- [TASK GOAL] Write out only the lines running from the one that contains "Task: Click the question mark help icon" to the end of the material, both ends included.

- [DATA SUPPLIED]
───

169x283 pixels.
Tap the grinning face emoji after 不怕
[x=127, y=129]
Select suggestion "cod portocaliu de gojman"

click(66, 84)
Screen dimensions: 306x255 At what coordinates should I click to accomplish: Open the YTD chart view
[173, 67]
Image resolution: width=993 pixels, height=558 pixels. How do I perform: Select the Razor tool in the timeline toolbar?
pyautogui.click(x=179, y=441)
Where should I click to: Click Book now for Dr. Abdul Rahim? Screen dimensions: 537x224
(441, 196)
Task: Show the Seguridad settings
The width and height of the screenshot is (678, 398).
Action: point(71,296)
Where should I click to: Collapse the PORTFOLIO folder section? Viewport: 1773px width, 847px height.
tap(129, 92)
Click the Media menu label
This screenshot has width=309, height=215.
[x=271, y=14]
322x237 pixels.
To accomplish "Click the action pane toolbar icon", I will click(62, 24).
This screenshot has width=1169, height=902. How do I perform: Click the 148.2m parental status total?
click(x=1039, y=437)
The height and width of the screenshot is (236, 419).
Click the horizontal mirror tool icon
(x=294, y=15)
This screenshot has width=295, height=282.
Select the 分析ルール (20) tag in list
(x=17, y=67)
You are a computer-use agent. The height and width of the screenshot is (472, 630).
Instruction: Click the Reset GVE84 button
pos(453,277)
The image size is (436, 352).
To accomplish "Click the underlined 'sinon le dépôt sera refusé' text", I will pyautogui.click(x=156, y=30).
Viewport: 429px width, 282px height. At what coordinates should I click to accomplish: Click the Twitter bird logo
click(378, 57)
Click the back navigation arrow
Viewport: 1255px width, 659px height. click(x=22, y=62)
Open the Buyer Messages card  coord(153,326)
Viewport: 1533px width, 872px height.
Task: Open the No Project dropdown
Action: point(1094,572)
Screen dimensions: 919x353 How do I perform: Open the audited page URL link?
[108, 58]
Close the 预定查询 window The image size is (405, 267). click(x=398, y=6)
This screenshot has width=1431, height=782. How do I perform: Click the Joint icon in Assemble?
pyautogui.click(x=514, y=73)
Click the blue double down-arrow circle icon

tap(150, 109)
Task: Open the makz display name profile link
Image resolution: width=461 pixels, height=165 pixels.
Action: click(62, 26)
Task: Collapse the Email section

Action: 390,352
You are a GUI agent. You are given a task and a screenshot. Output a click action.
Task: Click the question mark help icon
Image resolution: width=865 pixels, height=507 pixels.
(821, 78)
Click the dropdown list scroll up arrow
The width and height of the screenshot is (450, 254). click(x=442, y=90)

───

- [FINISHED TASK]
Task: Click the question mark help icon
Image resolution: width=865 pixels, height=507 pixels.
(821, 78)
Click the dropdown list scroll up arrow
The width and height of the screenshot is (450, 254). click(x=442, y=90)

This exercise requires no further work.